Basically, the hypothesis and this data overall suggested that process started normally. Process started normally with the first few cycle. But since because there is a lot of headspace, residential time is higher, so that is why this process has been drifted. That is why it is giving a lot of issues in the coating quality. When we compared this with the ANOVA, this is our experimental data is also saying the same.

This is the statistical proof for the same hypothesis what mechanism is going on. Although coating is getting worst in case of design one, but what is the mechanism? To prove this mechanism, that process has been drifted is what we can see as well with that moving range chart.

At last, what we did is we compared this two leads with the one-way ANOVA and just try to see, statistically, are they same or the different? In the statistical point of view, while we have done the one-way analysis, these two are very far away from each other. That analysis said that our hypothesis that these two variants are same failed. That is why I would say these two leads are not similar.

Overall, the conclusion of this whole of the study, JMP, we have used as a tool to show that we have a hypothesis which says the coating quality in design one is poor because of the drifting of the process. That can be confirmed, and that is confirmed by the moving range chart. There are a lot of outliers, which is, again, suggested the multiple model fitting that we have shown. Then at last, these two leads are not same.

At last, if I would say, if I will conclude this whole of the presentation, how this is helpful for me as a Process Engineer, if I have done some work, I have collected my data, I have analyzed my data, I know that how it is working, but how I will communicate this to my stakeholders or my customers.

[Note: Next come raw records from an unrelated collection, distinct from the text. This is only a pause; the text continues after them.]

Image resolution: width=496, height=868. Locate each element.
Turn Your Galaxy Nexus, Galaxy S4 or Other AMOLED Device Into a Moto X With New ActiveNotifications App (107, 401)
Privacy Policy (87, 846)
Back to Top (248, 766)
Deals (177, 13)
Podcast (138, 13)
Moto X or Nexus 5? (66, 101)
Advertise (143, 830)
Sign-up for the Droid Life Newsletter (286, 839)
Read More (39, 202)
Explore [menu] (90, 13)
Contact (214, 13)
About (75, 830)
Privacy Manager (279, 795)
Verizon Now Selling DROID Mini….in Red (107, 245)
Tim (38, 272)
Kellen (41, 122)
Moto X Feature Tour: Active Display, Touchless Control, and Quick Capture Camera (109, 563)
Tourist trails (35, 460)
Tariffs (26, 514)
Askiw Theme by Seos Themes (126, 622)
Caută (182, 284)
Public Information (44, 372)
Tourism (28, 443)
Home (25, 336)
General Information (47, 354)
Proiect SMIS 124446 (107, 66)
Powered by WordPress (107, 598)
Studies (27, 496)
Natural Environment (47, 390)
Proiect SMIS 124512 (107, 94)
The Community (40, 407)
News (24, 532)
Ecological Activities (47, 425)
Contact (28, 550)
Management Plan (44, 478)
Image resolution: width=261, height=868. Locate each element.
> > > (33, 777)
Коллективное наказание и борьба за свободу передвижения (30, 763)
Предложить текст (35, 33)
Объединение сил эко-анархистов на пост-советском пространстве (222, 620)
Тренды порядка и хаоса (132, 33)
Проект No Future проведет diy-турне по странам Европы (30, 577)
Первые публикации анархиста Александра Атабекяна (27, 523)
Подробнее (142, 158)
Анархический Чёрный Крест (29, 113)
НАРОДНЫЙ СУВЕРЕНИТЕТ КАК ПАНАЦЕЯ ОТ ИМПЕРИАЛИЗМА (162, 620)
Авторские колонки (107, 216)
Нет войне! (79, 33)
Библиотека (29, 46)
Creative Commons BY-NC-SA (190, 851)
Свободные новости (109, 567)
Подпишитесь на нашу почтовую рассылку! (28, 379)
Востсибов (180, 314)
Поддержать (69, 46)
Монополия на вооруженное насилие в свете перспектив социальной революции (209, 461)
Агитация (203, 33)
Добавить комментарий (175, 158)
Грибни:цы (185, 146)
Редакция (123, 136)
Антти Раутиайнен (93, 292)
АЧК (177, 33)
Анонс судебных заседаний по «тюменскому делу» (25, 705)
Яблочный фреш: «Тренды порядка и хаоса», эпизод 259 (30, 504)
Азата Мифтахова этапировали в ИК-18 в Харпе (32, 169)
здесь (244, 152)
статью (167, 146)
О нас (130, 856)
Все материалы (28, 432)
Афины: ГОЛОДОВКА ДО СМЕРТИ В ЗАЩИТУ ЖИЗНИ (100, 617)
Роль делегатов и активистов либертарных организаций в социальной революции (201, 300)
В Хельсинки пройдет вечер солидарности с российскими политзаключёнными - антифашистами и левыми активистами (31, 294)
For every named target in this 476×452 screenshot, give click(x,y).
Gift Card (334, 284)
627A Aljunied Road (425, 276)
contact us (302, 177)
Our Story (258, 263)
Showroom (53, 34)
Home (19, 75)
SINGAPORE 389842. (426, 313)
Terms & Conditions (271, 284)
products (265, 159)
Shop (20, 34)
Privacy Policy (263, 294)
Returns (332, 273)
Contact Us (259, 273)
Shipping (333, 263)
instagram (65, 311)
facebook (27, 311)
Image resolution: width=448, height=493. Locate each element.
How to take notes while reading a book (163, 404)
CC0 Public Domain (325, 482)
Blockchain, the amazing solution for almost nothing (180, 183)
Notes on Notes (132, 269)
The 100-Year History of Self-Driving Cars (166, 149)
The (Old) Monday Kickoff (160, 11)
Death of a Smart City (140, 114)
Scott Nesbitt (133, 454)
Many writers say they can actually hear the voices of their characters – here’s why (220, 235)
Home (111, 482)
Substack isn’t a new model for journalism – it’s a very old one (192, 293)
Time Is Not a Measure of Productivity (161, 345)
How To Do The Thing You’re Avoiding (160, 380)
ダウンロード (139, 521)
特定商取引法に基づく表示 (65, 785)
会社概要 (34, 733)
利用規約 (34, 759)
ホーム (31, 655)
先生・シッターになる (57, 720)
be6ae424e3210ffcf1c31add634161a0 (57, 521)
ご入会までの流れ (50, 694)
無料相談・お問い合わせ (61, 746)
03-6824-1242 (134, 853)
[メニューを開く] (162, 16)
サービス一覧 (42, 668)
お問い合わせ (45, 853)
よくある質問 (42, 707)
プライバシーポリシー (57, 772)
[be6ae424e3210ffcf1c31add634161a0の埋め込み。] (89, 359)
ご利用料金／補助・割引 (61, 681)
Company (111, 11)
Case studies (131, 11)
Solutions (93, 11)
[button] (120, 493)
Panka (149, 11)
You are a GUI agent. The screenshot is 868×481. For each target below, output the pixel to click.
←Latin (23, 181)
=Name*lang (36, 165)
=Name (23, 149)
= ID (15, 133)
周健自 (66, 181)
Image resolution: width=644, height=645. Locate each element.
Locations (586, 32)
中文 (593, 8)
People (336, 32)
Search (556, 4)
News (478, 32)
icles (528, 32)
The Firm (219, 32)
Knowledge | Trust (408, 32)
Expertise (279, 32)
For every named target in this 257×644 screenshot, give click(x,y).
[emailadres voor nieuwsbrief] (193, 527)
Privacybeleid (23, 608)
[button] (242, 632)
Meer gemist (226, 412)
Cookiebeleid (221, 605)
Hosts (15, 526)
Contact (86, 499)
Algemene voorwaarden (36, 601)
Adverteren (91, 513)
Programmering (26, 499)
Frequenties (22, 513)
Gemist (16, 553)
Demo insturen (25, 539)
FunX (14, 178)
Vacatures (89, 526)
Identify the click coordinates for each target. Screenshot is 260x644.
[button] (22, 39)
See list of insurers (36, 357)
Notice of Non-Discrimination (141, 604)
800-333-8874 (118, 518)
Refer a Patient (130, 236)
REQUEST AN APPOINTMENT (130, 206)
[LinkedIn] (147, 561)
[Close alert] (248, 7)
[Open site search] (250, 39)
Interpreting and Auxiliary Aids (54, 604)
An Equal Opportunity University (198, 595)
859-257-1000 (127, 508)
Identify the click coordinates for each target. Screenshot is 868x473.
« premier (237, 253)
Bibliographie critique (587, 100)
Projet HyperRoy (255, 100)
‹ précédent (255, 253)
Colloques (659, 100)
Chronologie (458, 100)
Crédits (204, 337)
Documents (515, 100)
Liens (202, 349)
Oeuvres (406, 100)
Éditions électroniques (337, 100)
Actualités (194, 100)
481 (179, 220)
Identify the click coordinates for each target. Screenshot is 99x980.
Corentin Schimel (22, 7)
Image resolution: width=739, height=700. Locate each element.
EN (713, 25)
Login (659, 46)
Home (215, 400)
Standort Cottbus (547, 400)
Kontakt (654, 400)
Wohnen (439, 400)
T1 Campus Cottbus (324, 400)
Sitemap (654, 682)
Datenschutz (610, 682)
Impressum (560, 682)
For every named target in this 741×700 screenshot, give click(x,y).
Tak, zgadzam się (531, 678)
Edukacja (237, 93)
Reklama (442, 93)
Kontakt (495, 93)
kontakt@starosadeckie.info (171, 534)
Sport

In that sense, because I have to show, or I should have some supportive data.

I have this data and with that, I am able to convince that the hypothesis of the drifting process because of the higher headspace, and we are able to make decision with that the new tool when it will come up, the headspace should be reduced and will go with the design.

This JMP tool helped me to show or proof my hypothesis and to make some decision which is the correct as a design. This is all about my tool. At last, I would like to thank my team members, my instructor, Charles, and my mentor, Sukhti. At last, thanks JMP team for giving me a chance once again. Thank you.